• Directions for this task: Copy out every item again with each instance of "screenshot" changed to "capture" and everything else left the same. Omit the pictures.

• Records to use:
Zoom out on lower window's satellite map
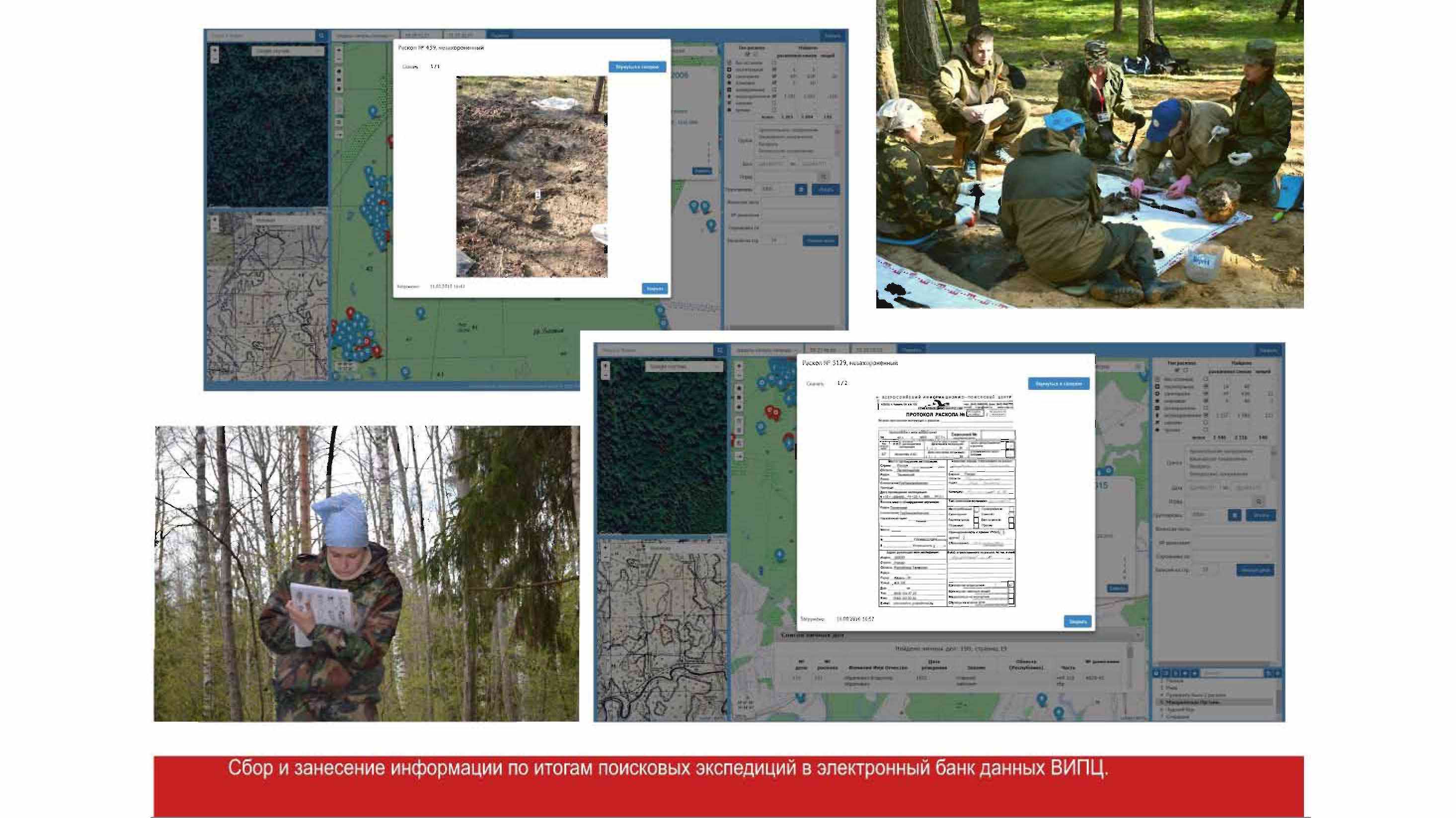Screen dimensions: 1456x818 606,374
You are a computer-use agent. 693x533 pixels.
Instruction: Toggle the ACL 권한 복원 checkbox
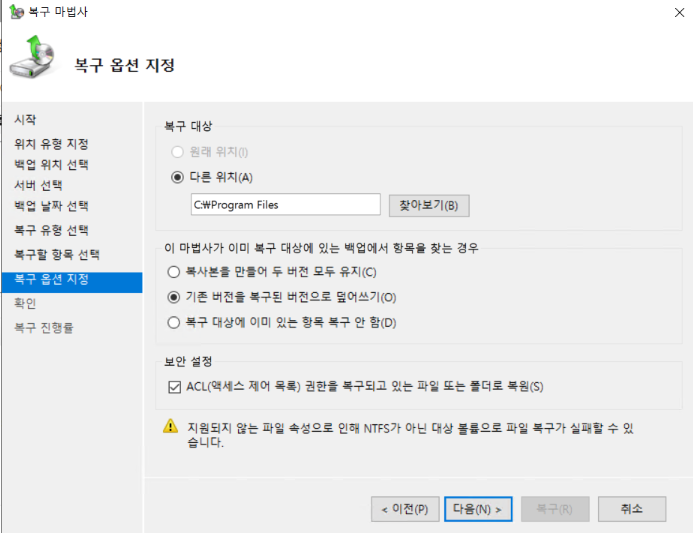coord(175,386)
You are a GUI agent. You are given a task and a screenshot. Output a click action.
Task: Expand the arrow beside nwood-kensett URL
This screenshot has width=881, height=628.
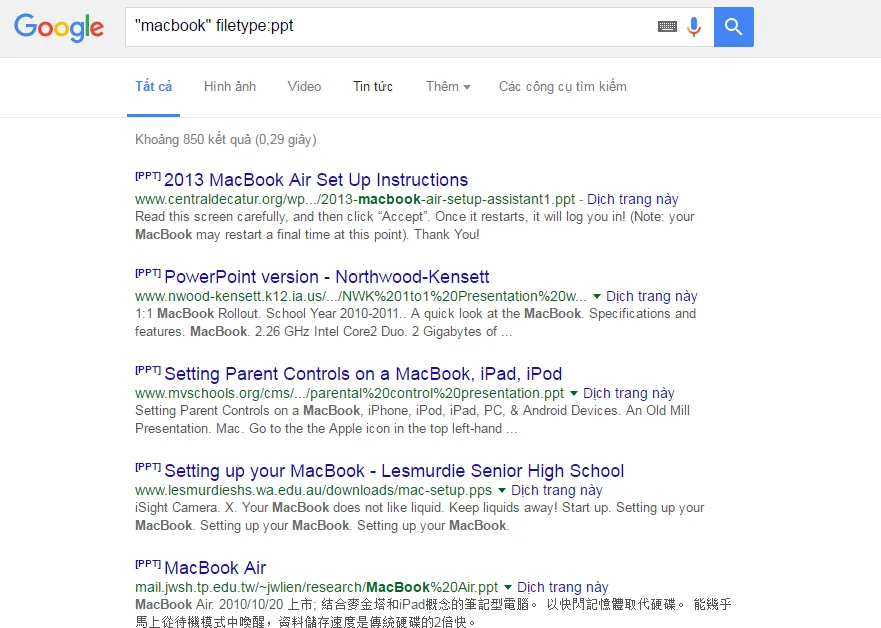point(597,296)
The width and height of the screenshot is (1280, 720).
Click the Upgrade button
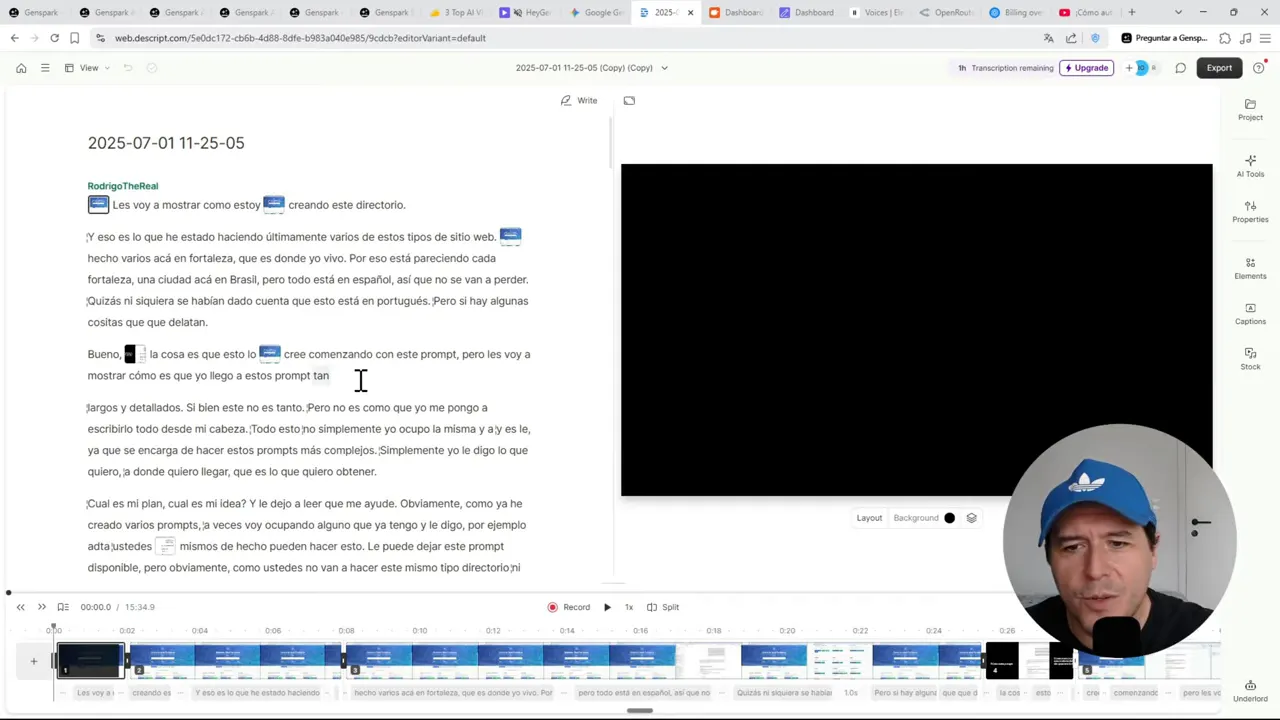[1087, 67]
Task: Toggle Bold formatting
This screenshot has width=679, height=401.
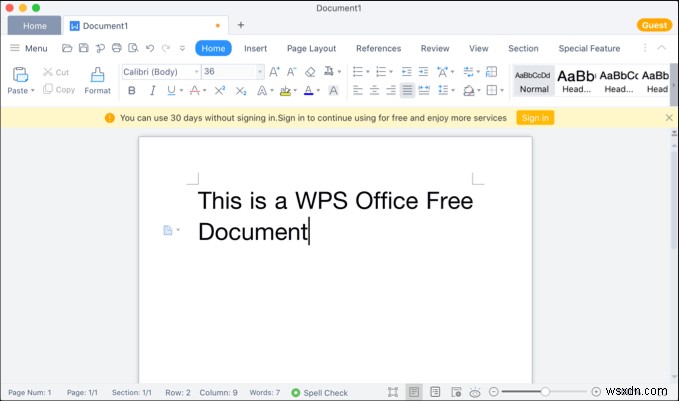Action: [132, 91]
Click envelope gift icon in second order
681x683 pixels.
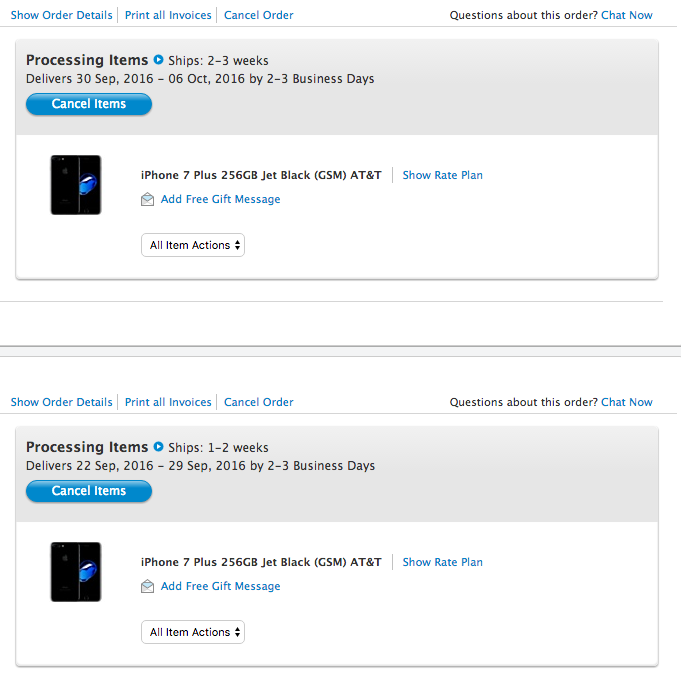pos(148,586)
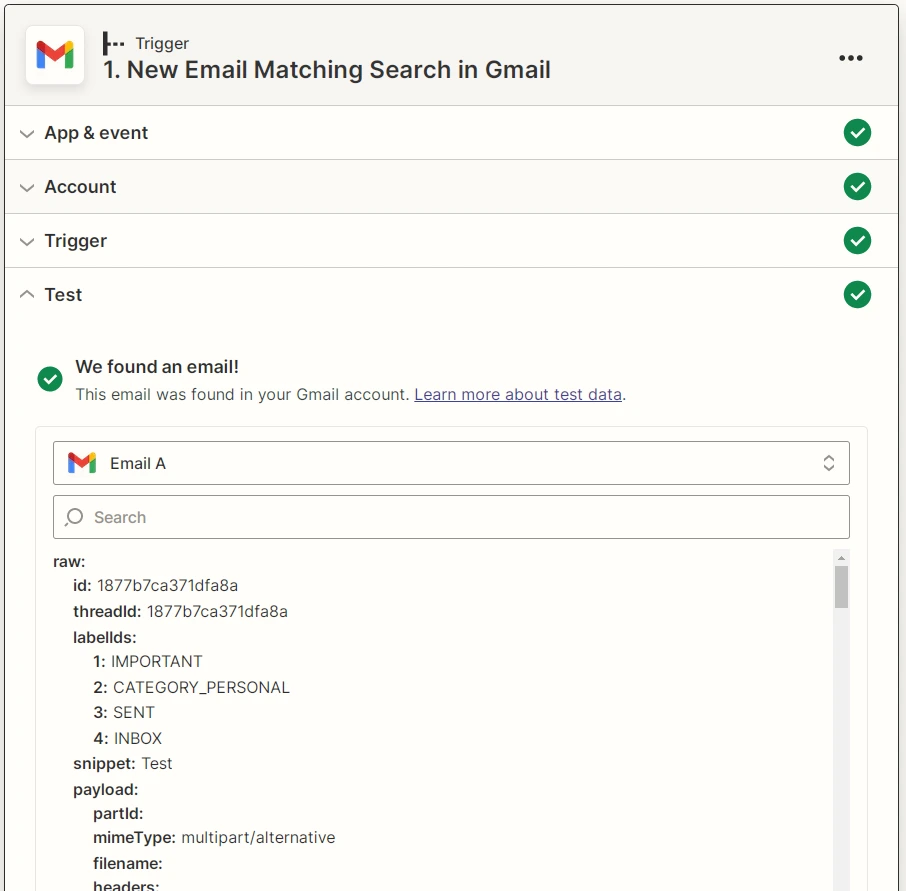Click the Gmail app icon in the trigger header

(x=54, y=57)
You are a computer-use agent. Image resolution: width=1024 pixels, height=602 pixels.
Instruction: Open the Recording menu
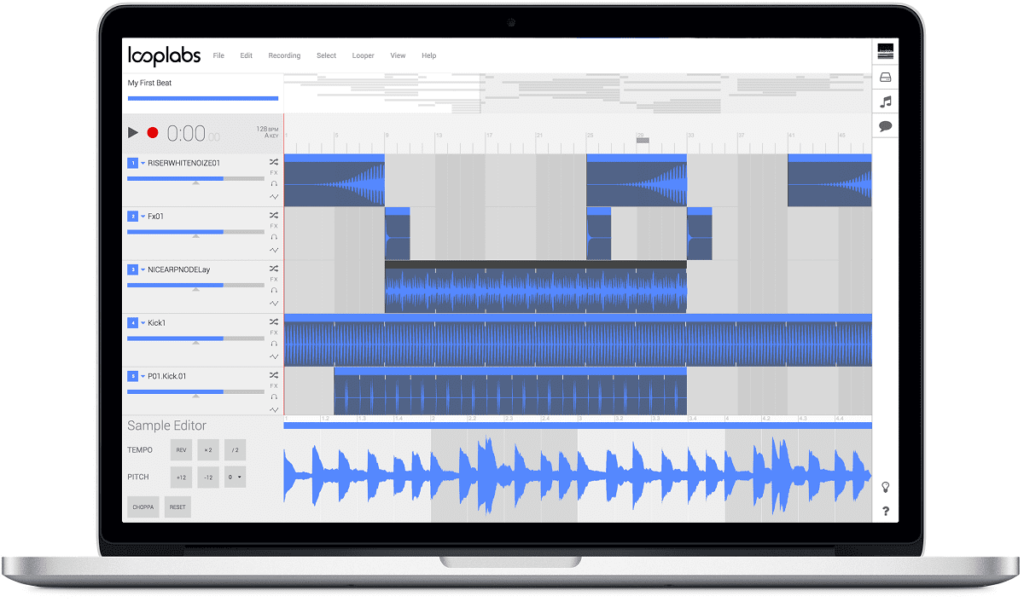[x=284, y=56]
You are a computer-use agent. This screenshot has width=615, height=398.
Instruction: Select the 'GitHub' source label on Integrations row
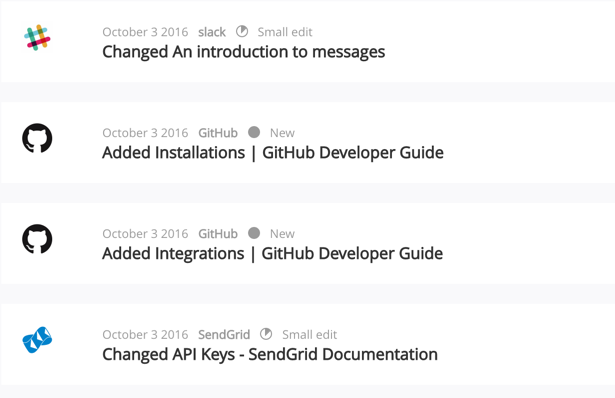click(x=218, y=233)
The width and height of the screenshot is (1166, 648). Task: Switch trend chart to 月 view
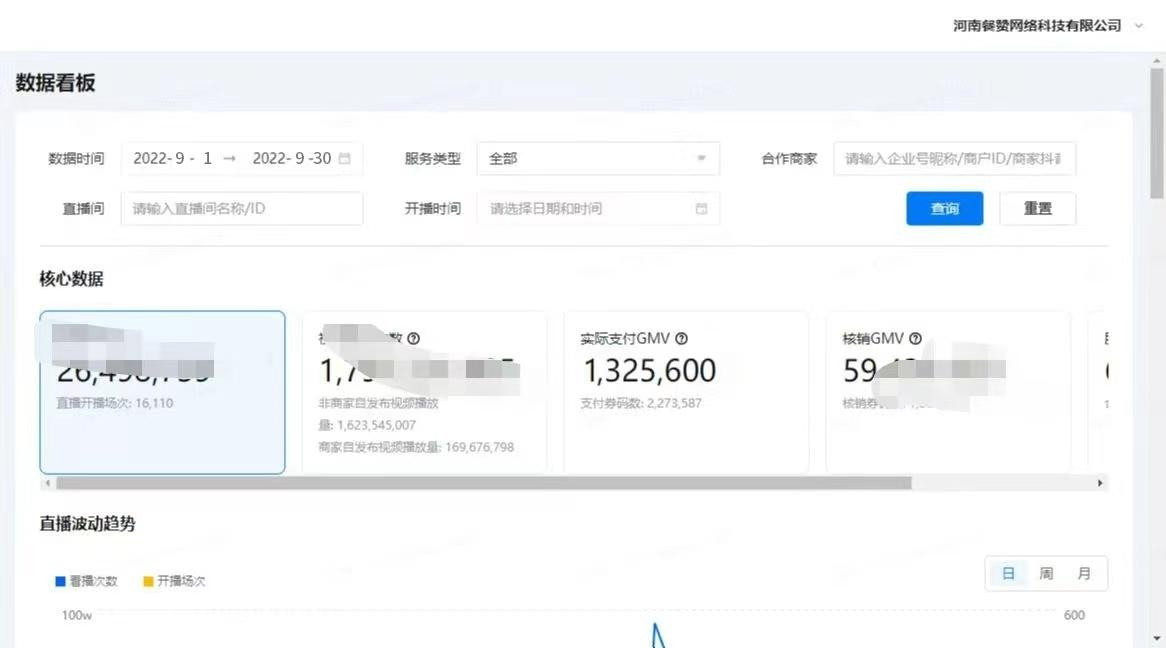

• The solution:
Zoom out on lower window's satellite map
Screen dimensions: 1456x818 606,374
You are a computer-use agent. 693x533 pixels.
Instruction: Toggle the ACL 권한 복원 checkbox
coord(175,386)
You are a GUI agent. You are given a task and a capture. Output a click action.
Task: Expand the arrow beside nwood-kensett URL
This capture has width=881, height=628.
point(597,296)
The width and height of the capture is (1280, 720).
Click the Upgrade button
[1087, 67]
Task: Toggle Bold formatting
This capture has width=679, height=401.
Action: [132, 91]
Click envelope gift icon in second order
681x683 pixels.
pos(148,586)
Click the Gmail app icon in the trigger header

(x=54, y=57)
You are a computer-use agent. Image resolution: width=1024 pixels, height=602 pixels.
Instruction: Open the Recording menu
[x=284, y=56]
You are a computer-use agent. This capture has width=615, height=398.
Instruction: Select the 'GitHub' source label on Integrations row
click(x=218, y=233)
The width and height of the capture is (1166, 648). Task: Switch trend chart to 月 view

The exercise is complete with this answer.